**Requirement 1**
Print the stretch of the passage on baptism from "Baptism is a beginning, and" through "(St. Matthew 10:22).", reproducing every word and mark unchanged.
**Requirement 2**
Write the next part of the passage on baptism, starting right after its final sentence.

**Document segment**
---------------
The proper belief concerning baptism is that it is the entry of the believer into the only, one, true, Holy and Apostolic church, and it is also a promise on the part of the believer that he will be obedient to the teaching of the church, and try to live as a Christian. Only after baptism and chrismation may a person be truly called a Christian, since Christianity is not only belief, but also is the organic joining of the believer to the body of Christ, and baptism effects this joining. One must desire to live the Christian life after baptism; otherwise, his baptism will not be a blessing for him, but will be a dreadful reminder to him that he did not obey Christ, when he is judged in the Great Judgment at the end of the age. It will be a terrible spectacle when many baptized Orthodox who did not bother to live the life in Christ, for “Then shall he say also unto them on the left hand, Depart from me, ye cursed, into everlasting fire, prepared for the devil and his angels:” (St. Matthew 25:41), and when asked of them why, He will reply: “Verily I say unto you, I know you not.” (St. Matthew 25:12)


Baptism is a Beginning

Baptism is a beginning, and an entry into the church. It is necessary for salvation. Equally necessary is obedience to Christ after Holy Baptism, and living life according to the Holy Spirit-inspired teaching of the Holy Church. Without this obedience, and effort on the part of a believer, he will not be saved, regardless of his baptism. The Christian is running a race, which is the whole of his life, and he that “endureth to the end shall be saved. (St. Matthew 10:22).


The Arena of Life

From the day of our baptism, we embark on a life or death struggle in the “arena”, as some of the Fathers have called the world in which we live. Our only goal must be the salvation of our souls, as this is the purpose of our life on the earth. The Holy Church teaches us everything we need to know, and here we find the Most Holy Trinity, and work out the salvation of our souls, with “fear and trembling”.
---------------
**Dataset content**
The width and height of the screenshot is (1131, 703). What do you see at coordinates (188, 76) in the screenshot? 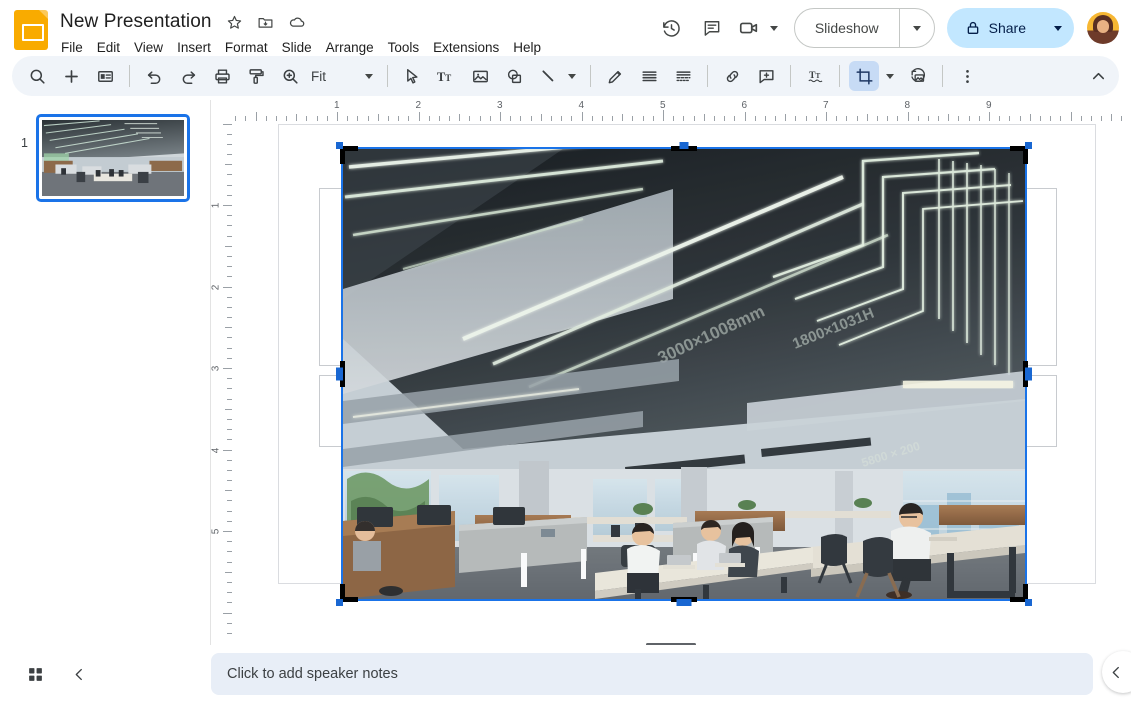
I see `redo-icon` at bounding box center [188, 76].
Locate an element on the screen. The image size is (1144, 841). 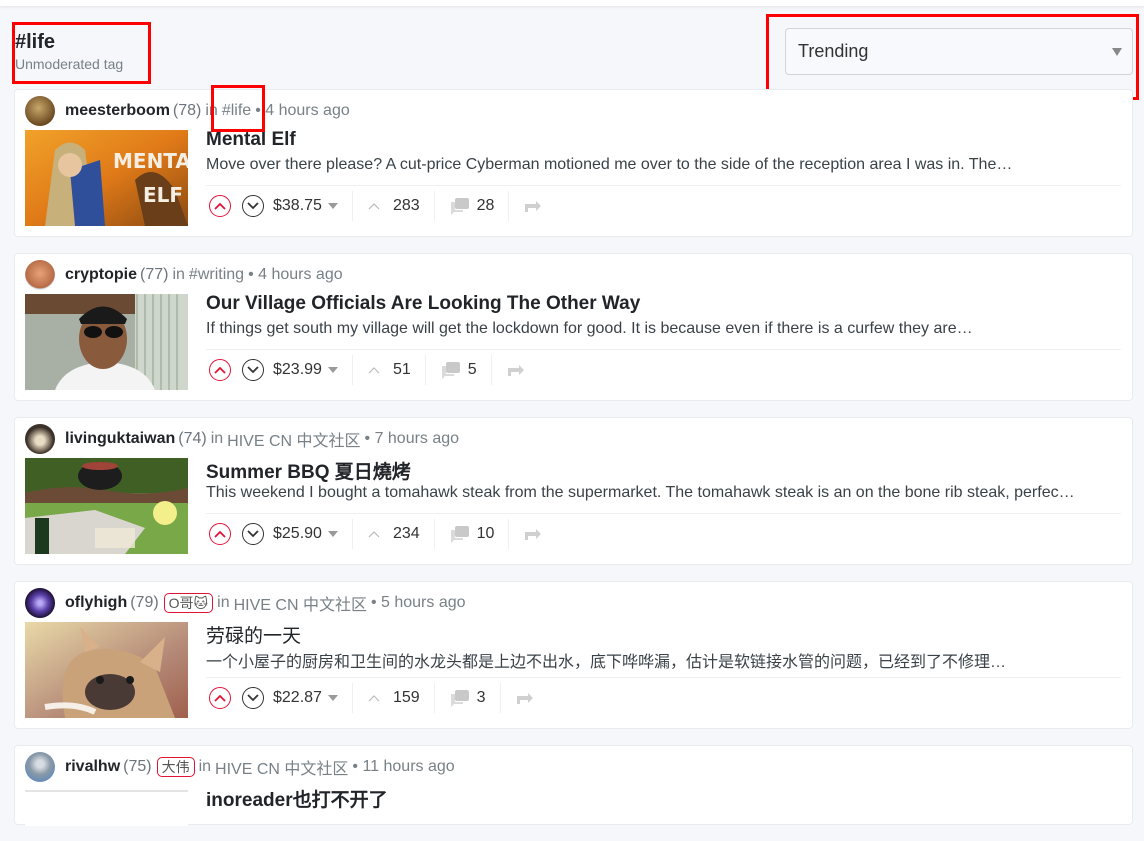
---------------
**Response box 1**
Baptism is a beginning, and an entry into the church. It is necessary for salvation. Equally necessary is obedience to Christ after Holy Baptism, and living life according to the Holy Spirit-inspired teaching of the Holy Church. Without this obedience, and effort on the part of a believer, he will not be saved, regardless of his baptism. The Christian is running a race, which is the whole of his life, and he that “endureth to the end shall be saved. (St. Matthew 10:22).

**Response box 2**
In any struggle, there are victories and setbacks, moments of great joy, and times of overwhelming sadness. So it is with the Christian life. We must pray, and keep the fasts, and attend the Holy Services, considering them to be more important that our jobs, and as necessary as the air we breath. We must try to learn God’s Holy Commandments, and follow them. When we fall down, we always have repentance, and Holy Confession. We have the Holy Mysteries, Jesus Christ’s very Body and Blood to nourish us, as we struggle to acquire the mind of Christ and be worthy of the baptismal garment we have been given. May God preserve us and help us in this holy endeavor, by the prayers of His most pure mother, and all the Saints!


Short Bibliography

For more about baptism and chrismation, see:


·        The Holy Scriptures, especially the Gospels, Acts and Romans, Chapter 6

·        The Didache

·        The Law of God, Archpriest Seraphim Slobodskoy, Pp. 471-474

·        Our Orthodox Faith, Athanasios S. Frangopoulos, Pp. 206-211

Preparation for Baptism in the Church


In the middle of the Church or another place, set up:


·       Baptismal Font with lukewarm water

·       If indoors, under the Font, place a plastic sheet, and towels


·       To the right of the Font, set on a table with a cloth cover:

·       Two Candle Sticks

·       The Holy Gospel Book

·       Holy Chrism

·       Anointing Oil (the "oil of gladness") in a bottle (to be blessed during the service)

·       Anointing brush (for the chrismation)

·       Sponge in a bowl of water.

·       Baptismal Candle(s)

·       Baptismal cross(es)

·       Tonsuring scissors on a small plate


·       Close at hand should be:

·       Towels

·       Baptismal Garment

·       Soap (for the priest to wash his hands)


Naming of the child (if an infant)


·       This is normally done on the eighth day after birth. If necessary, it may be done immediately before the exorcism service.


Making of a catechumen and exorcisms


·       The person(s) who desire illumination and the sponsors stand at the entrance to the church, facing east.

·       Prayer for those who wish to be illumined.

·       Four exorcism prayers.

·       Questioning of those who wish to be illumined, with the renouncing of Satan and the reciting of the Symbol of Faith (three times)

·       Prayer for the professed catechumens.


Baptism and Chrismation Service


·       Censing of the font occurs immediately before the service.

·       Blessing - “Blessed is the Kingdom...”

·       Great Litany with prayers for the blessing of the water and the person(s) who desire illumination.

·       Prayers and blessing of the baptismal water.

·       Prayers and blessing of the oil of anointing (oil of gladness).

·       Anointing with the oil of gladness.

·       Face

·       Breast

·       Upper back

·       Hands

·       Feet

·       Baptism

·       Robing of the newly-baptized in the baptismal garment (during the singing of Psalm 31)

·       Prayer for the newly baptized.

·       Chrismation of the newly-baptized. “The seal of the gift of the Holy Spirit…”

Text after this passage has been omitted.